### Work instructions
The required output is the exact text of the lines from the line containing "Given: Visit the Blog page" through the final line below, inclusive, without pictures.

(Stored records)

_____

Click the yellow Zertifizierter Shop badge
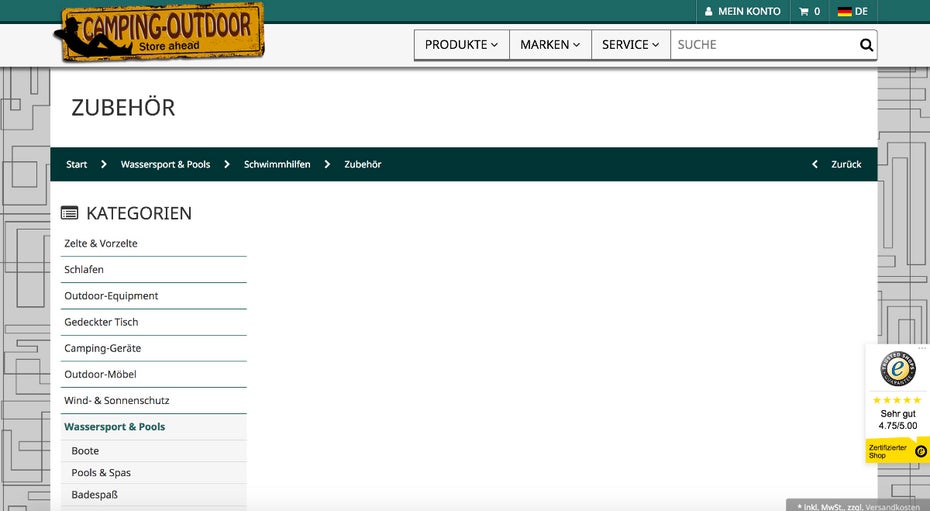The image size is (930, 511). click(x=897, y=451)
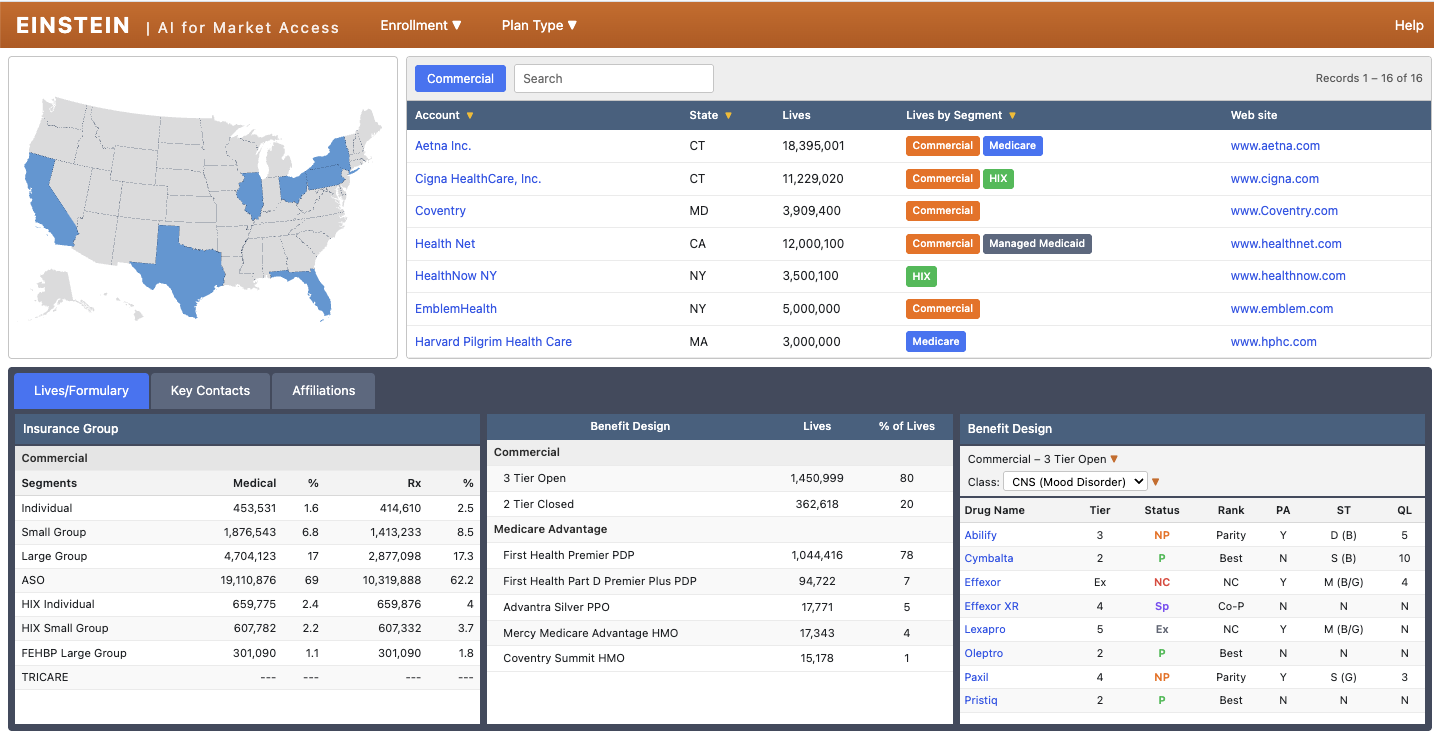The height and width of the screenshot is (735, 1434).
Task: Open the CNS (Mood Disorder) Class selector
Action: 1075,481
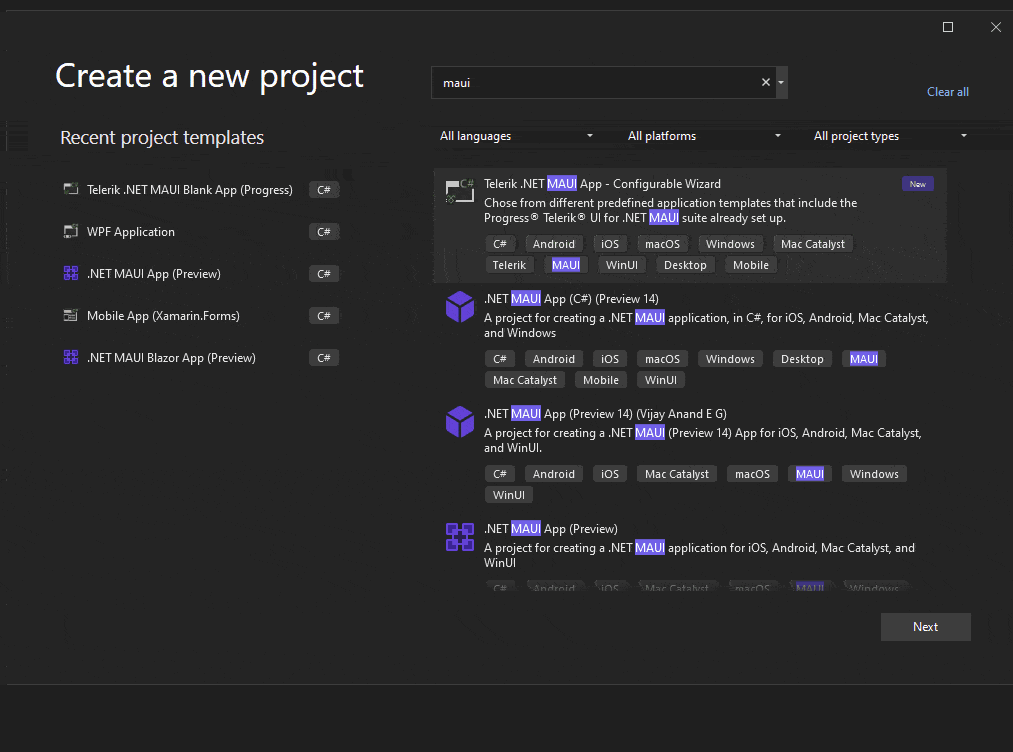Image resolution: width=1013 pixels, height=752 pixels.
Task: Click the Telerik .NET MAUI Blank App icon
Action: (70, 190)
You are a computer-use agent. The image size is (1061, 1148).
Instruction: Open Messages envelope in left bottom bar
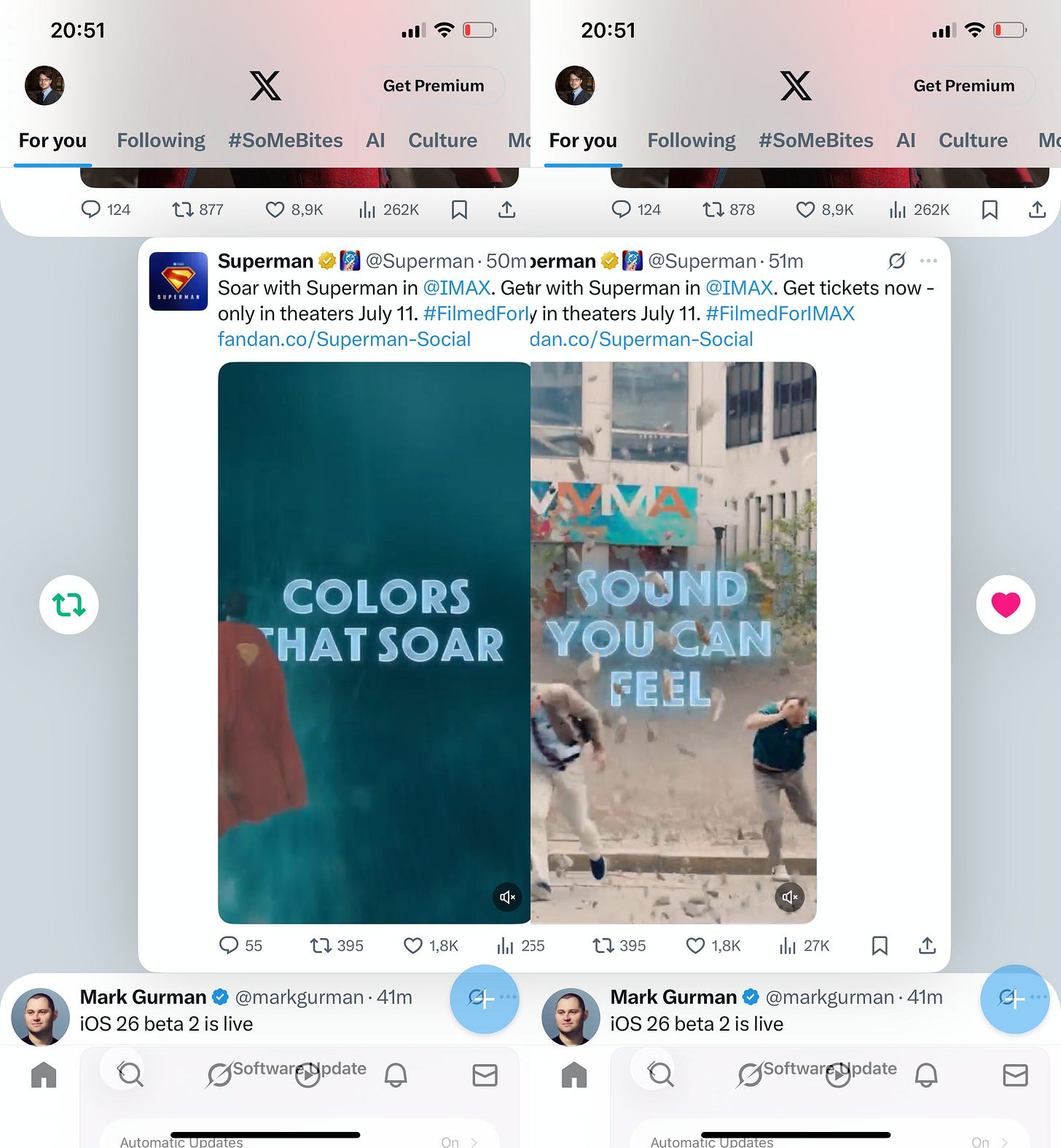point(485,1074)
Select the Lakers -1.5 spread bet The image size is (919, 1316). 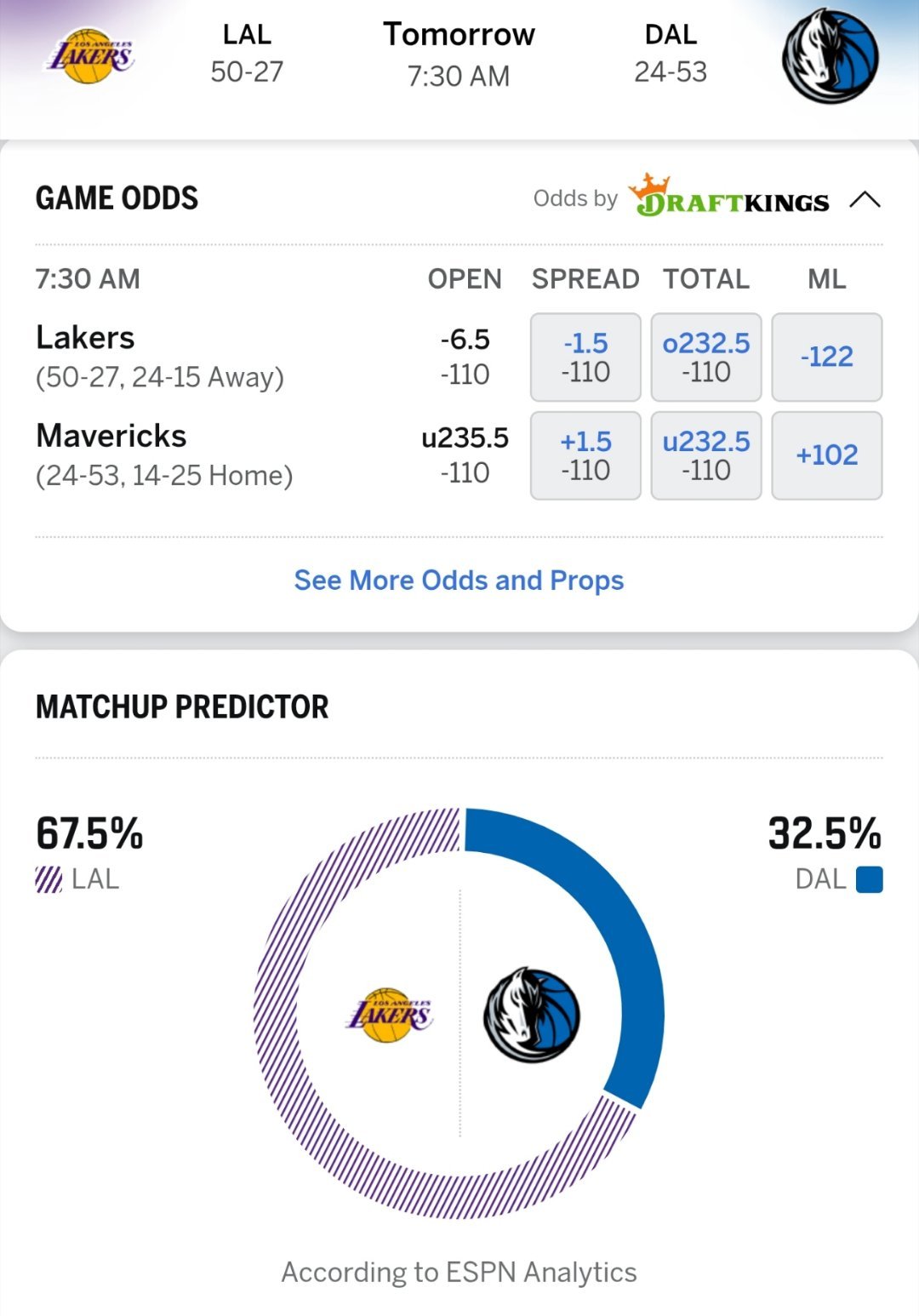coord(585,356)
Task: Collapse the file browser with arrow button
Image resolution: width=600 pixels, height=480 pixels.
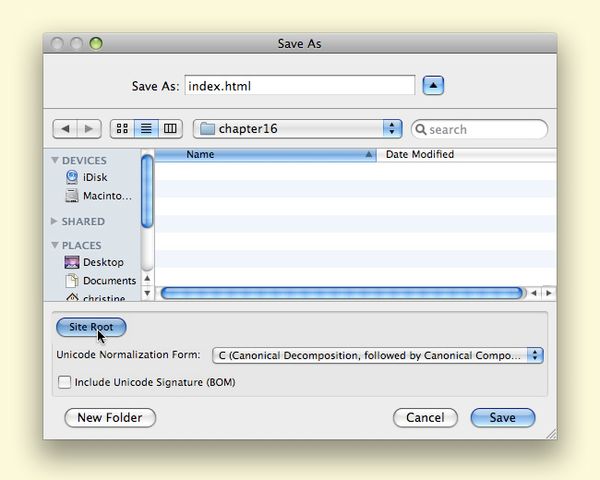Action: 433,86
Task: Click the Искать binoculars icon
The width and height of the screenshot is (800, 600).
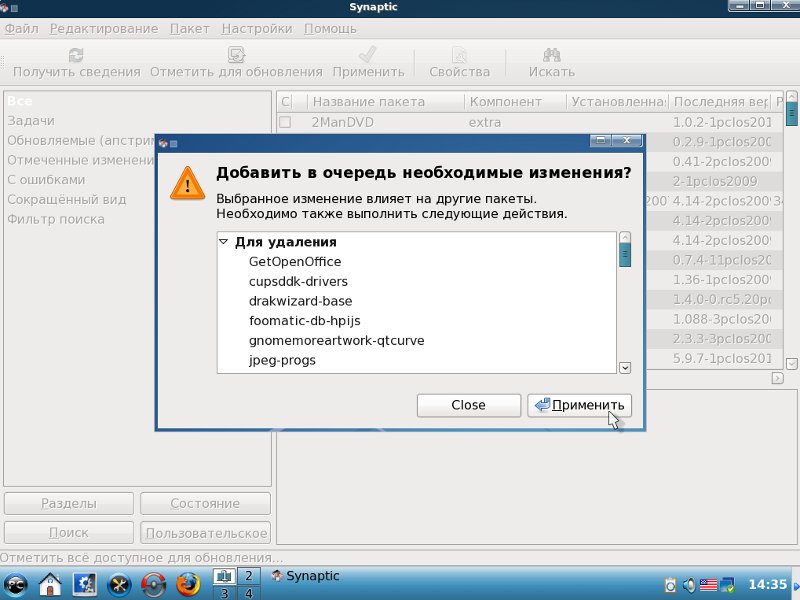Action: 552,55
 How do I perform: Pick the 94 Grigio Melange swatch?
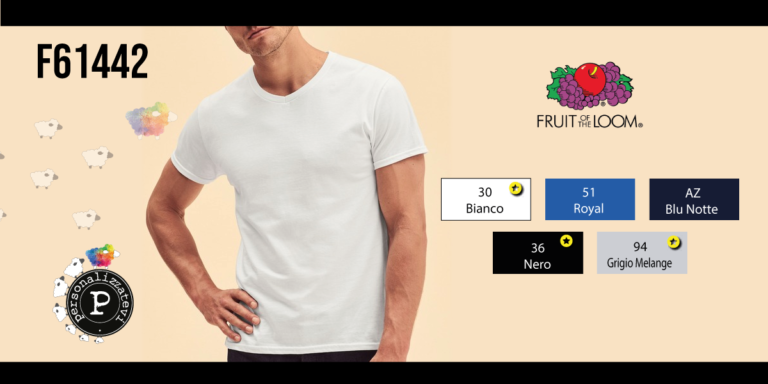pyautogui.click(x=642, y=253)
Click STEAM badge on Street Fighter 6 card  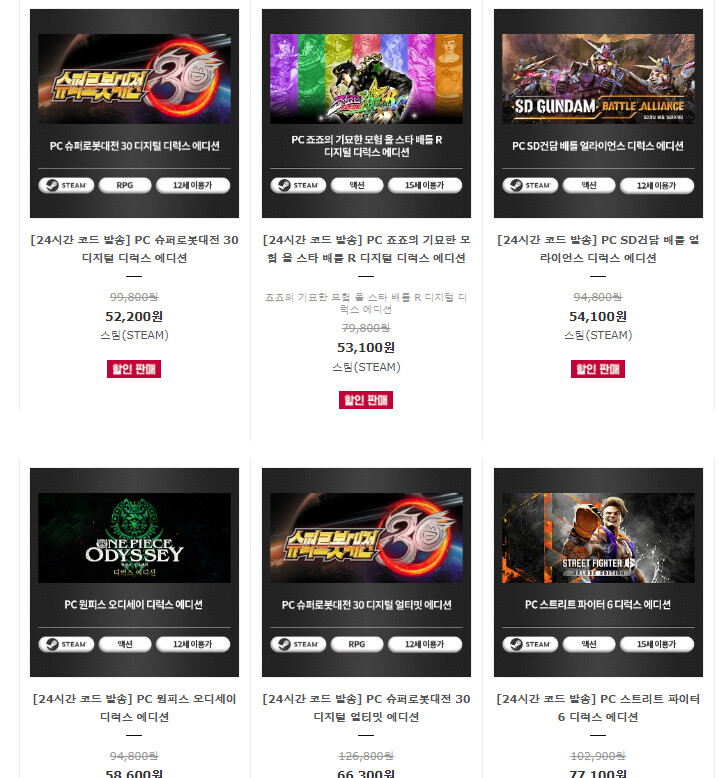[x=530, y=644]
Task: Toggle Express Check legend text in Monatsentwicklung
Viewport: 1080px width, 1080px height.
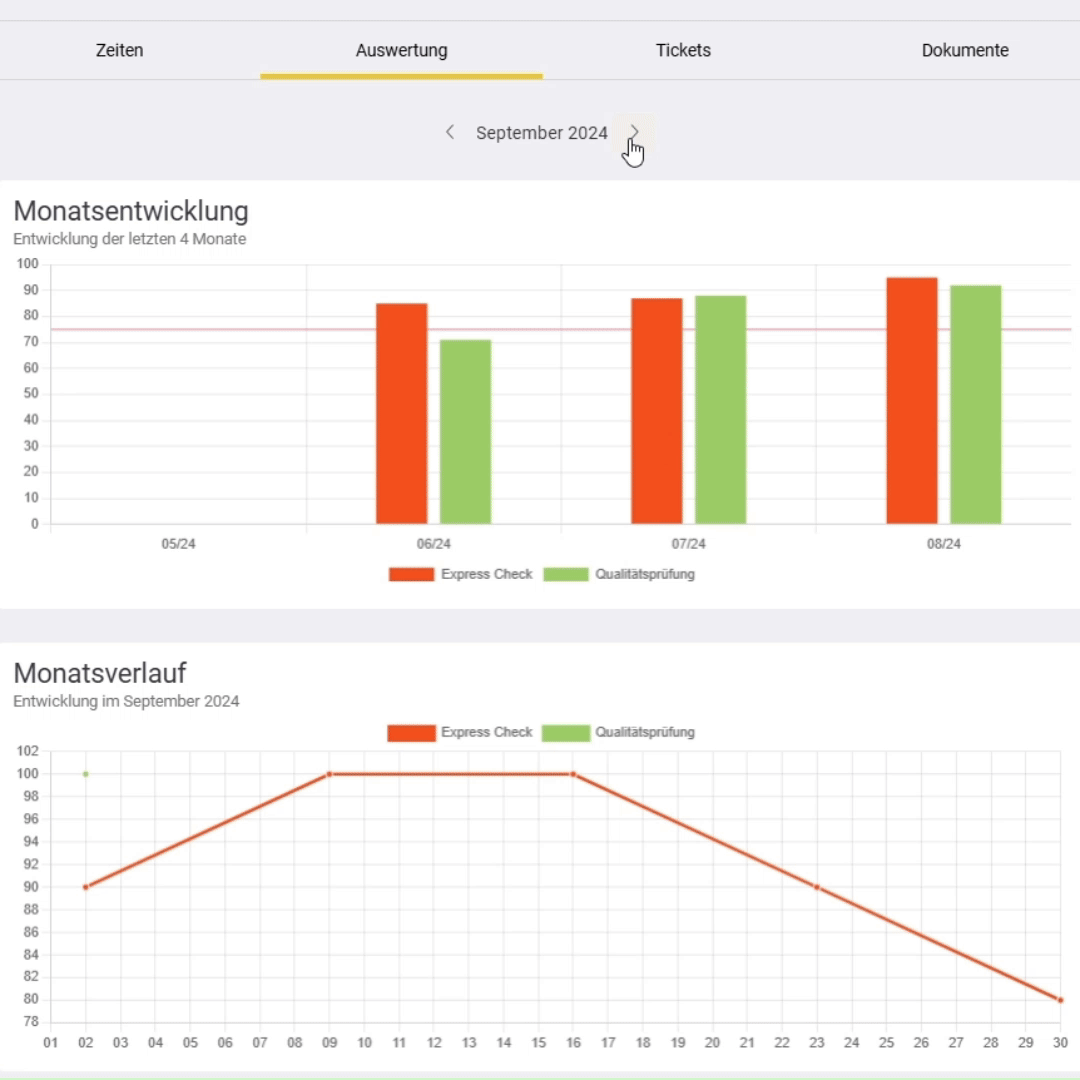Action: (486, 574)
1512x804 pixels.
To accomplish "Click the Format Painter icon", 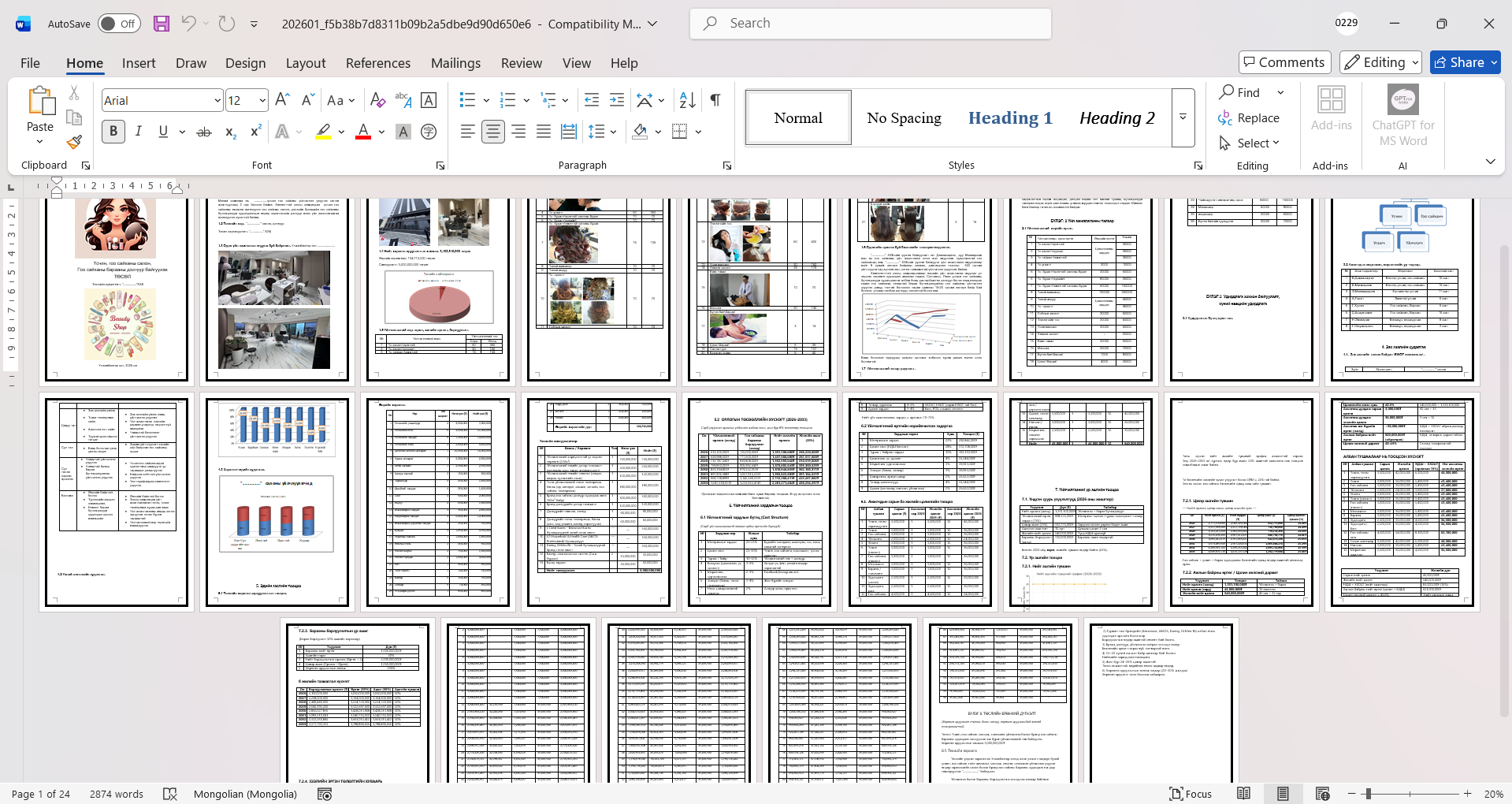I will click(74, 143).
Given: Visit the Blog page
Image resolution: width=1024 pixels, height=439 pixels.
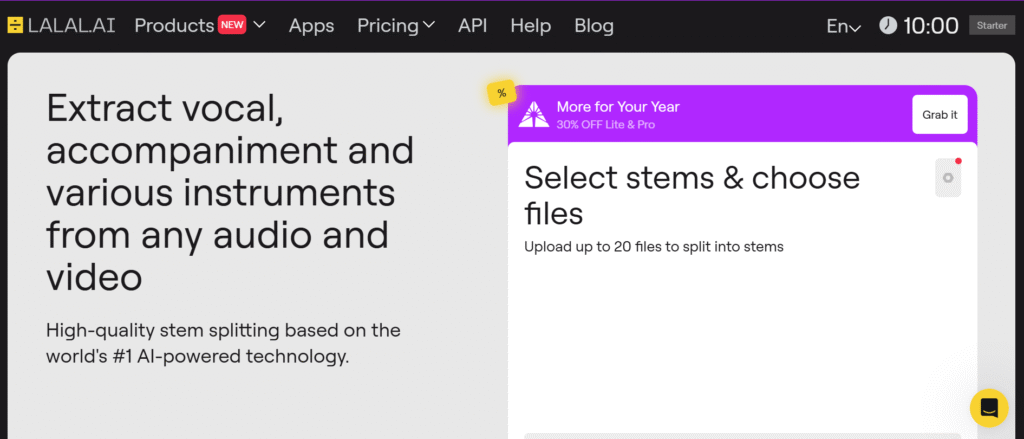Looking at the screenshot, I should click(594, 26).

_____

### Task output
Given: Visit the Blog page
Image resolution: width=1024 pixels, height=439 pixels.
Looking at the screenshot, I should click(594, 26).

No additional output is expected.